これに伴い、Viva Topcis に対する新機能の開発への投資は 2024年2月22日より凍結されます。この記事を書いているのが2024年2月26日ですから、すでに開発は終了しているということです。今後はトピックカードは表示されなくなりますし、Viva Engage とのトピック統合も廃止となるとのこと。
Copilot の台頭
この背景にあるのが、生成AIの台頭です。2023年からMicrosoft は OpenAI 社に出資しつつ自社のサービスおよび製品に対して Microsoft Copilot を大々的に投入しました。つまり、これからは Copilot が新たな世代のナレッジマネージメントを担うということです。
そもそも、ナレッジマネージメントをシステム的に行おうという試みは Microsoft 社に限らず長年行われてきました。Notes などでもそうでし、自社開発のWebシステムを持っているところもあったのではないかと思います。SharePoint でもそうした試みは行われてきました。社内版の Wikipedia のようなものを構築しようというものです。どうしても情報はしばらくすると分散に転じるので、人の手で分散していく情報をなんとか集約しようという取り組みともいえると思います。
ただ、課題だったのが、システム構築まではいくもののそのあと誰がメンテナンスするかというところ。元ネタがあってそれをシステム化するのは良いのですが、そこから新しいナレッジを誰が登録し最新化するのか。ここが大きな課題で、どうしても情報が陳腐化していってしまい、利用頻度が下がってしまう。

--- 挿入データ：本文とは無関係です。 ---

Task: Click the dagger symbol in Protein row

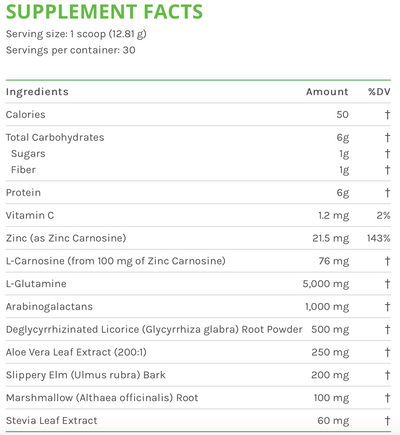Action: click(387, 193)
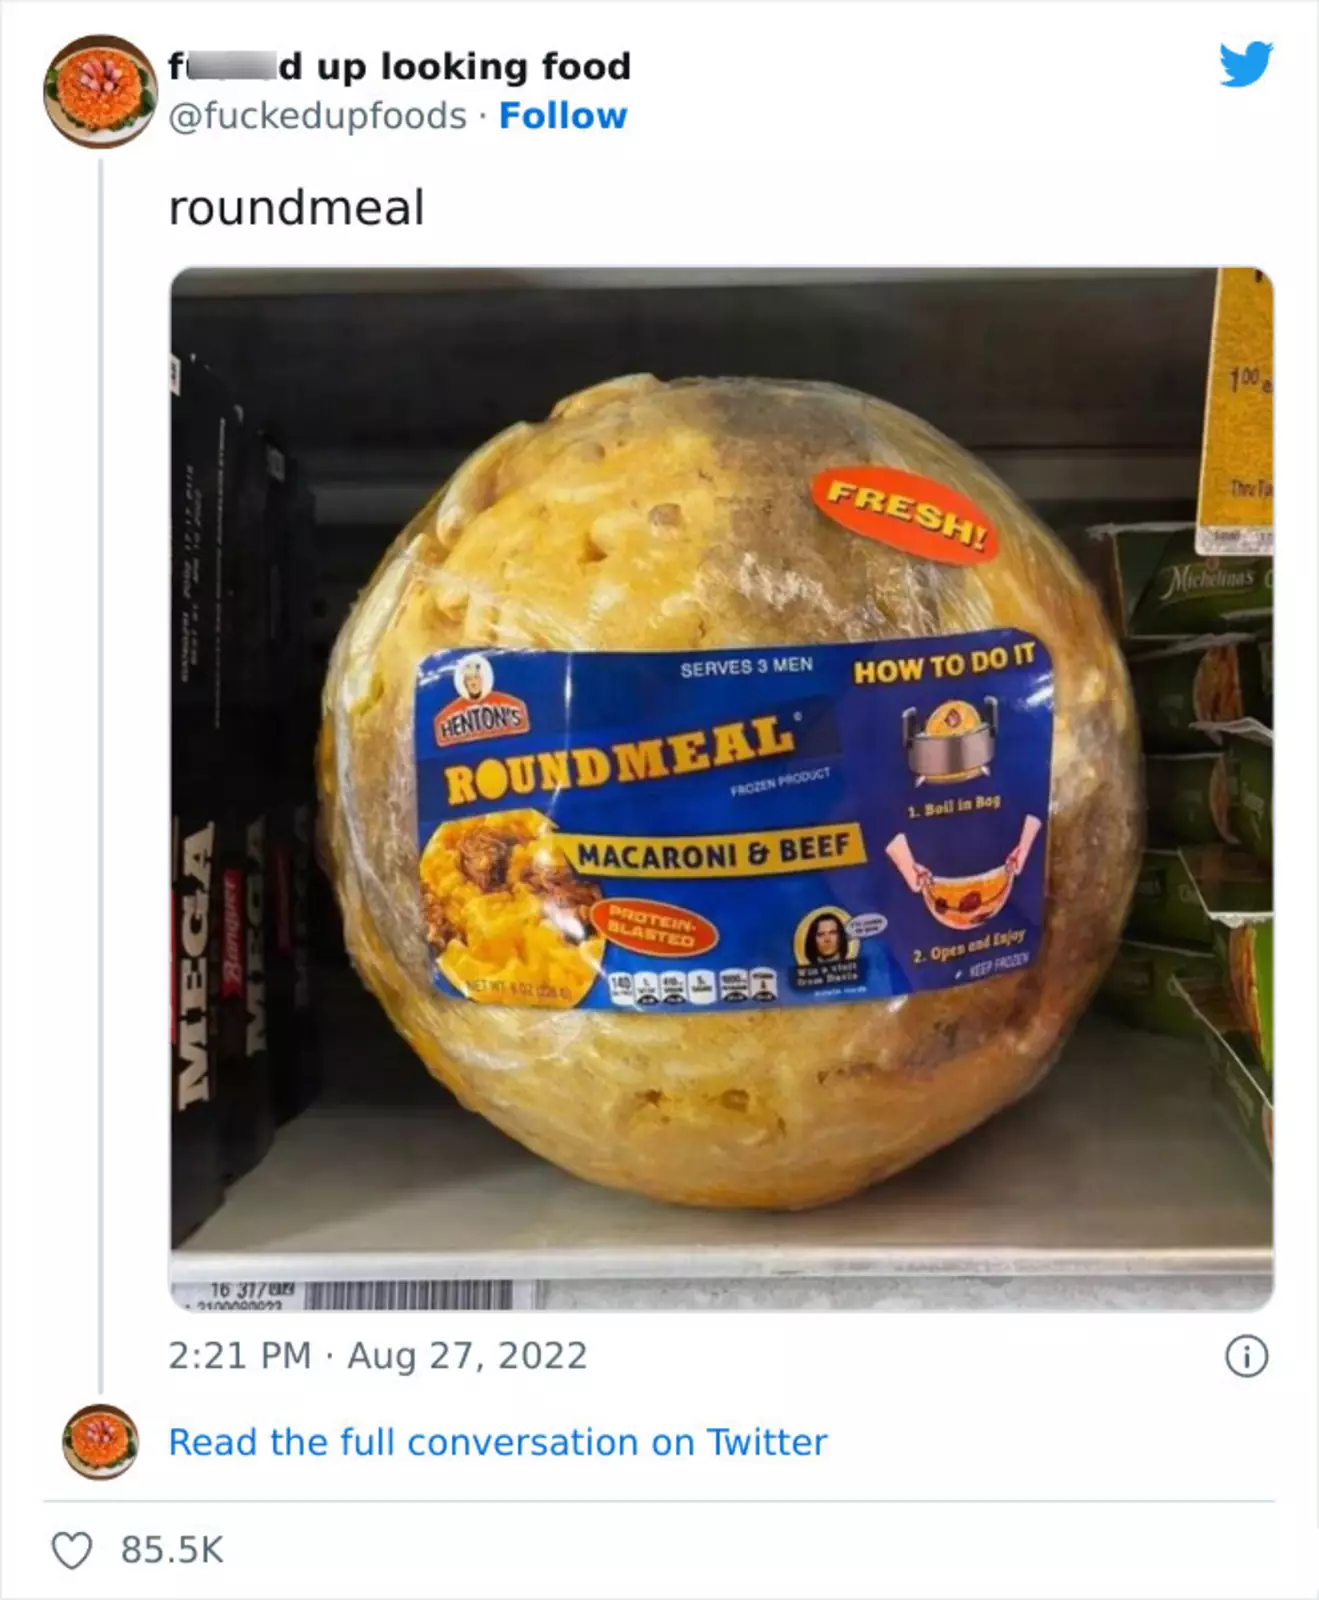Click the Protein Blasted badge
Screen dimensions: 1319x1600
(x=651, y=929)
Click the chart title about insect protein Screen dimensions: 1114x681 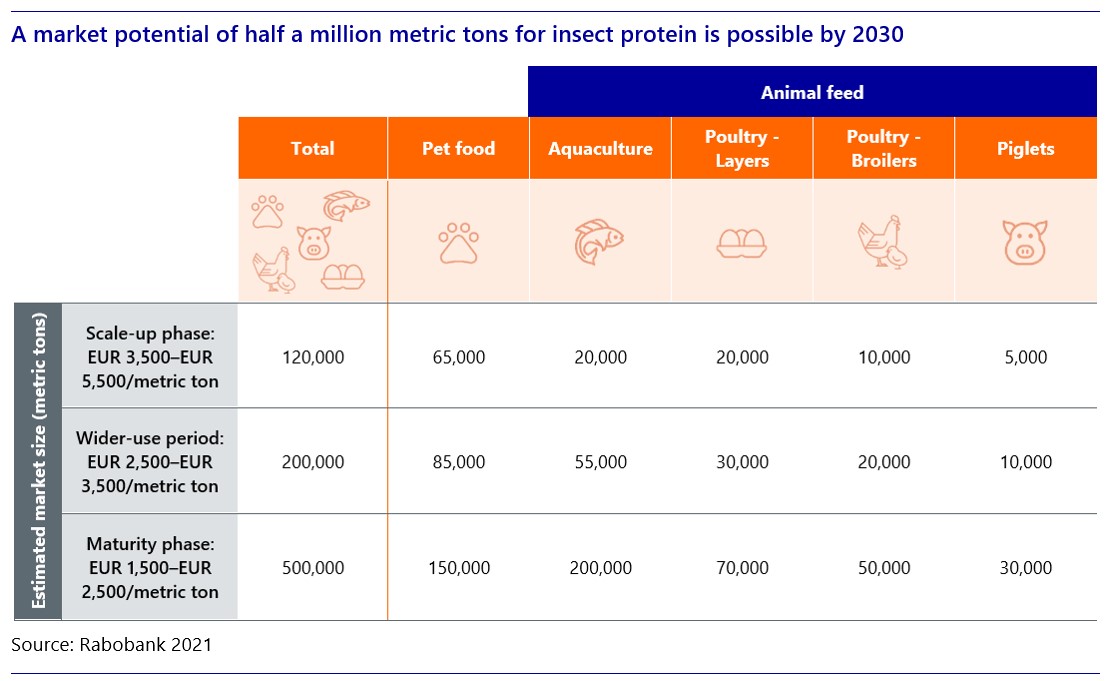tap(458, 35)
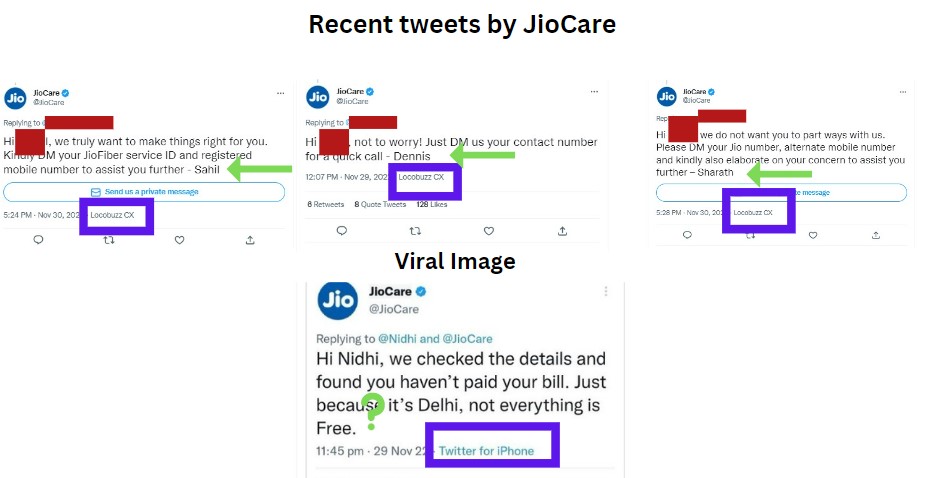Image resolution: width=926 pixels, height=478 pixels.
Task: Click the Jio avatar in viral image
Action: pos(338,300)
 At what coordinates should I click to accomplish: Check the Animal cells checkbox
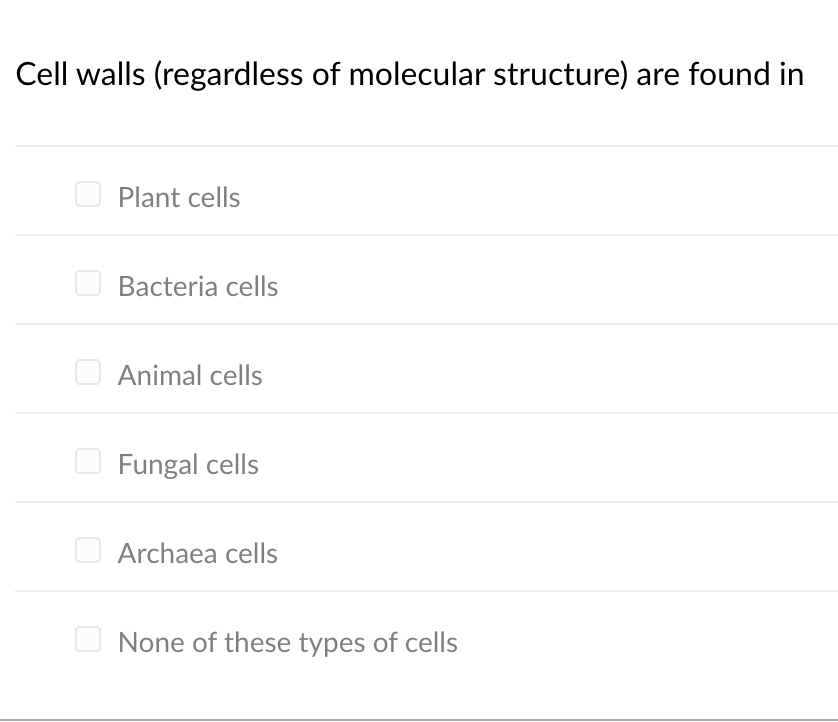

そこで Viva Topics は AI を使って人の手をなるべく借りずに情報の鮮度を保っていこうという試みだったと私は考えています。そこに来て大きな変革をもたらしたのが ChatGPT をはじめとする生成AIです。
これからのナレッジマネージメント
Microsoft 社は Viva Topics にかわってこれからは Copilot for Microsoft 365を導入し、ナレッジを SharePoint ページとして生成していくように勧めています。2024年2月時点では Copilot for SharePoint はまだロールアウトされていませんが、3月以降にロールアウトが予定されています。SharePoint のページ生成も Copilot を使って行えるようになる予定です。
つまりは、必要な時に必要な情報をその場で生成するというスタンスに変わるわけです。しかも分散した情報をもとに新たな情報を生成できる。何か不明な点があれば Copilot に尋ねればよいということですね。
結局、Viva Topicsでは最後まで日本語対応はされずじまいでした。ですが、ChatGPTベースであれば多言語対応はできているので日本語でもきちんと対応してくれるというのはありがたいことです。検索に関してもベクトル検索を利用して「自然言語で検索すれば、文脈を踏まえて結果を得られる」方向に進んでいます(Copilot for Microsoft 365 を導入していることが前提)。
ベクトル検索については次の「Copilot 用のセマンティック インデックス」に関する資料を参照してください。
Semantic Index for Copilot | Microsoft Learn
ただし、こうした仕組みを生かすにはドキュメントをはじめとする情報の整理整頓として、古い情報や間違った情報をどう排除していくかを考慮したドキュメントのライフサイクルはますます重視するべきでしょうし、機密情報保護をきちんと行っていく必要があることは言うまでもありません。各組織はCopilot を使って、Microsoft 365 に蓄積されていく情報をどのようにうまく再利用し、それそれのナレッジとして高めていけるかを模索していく必要があると考えています。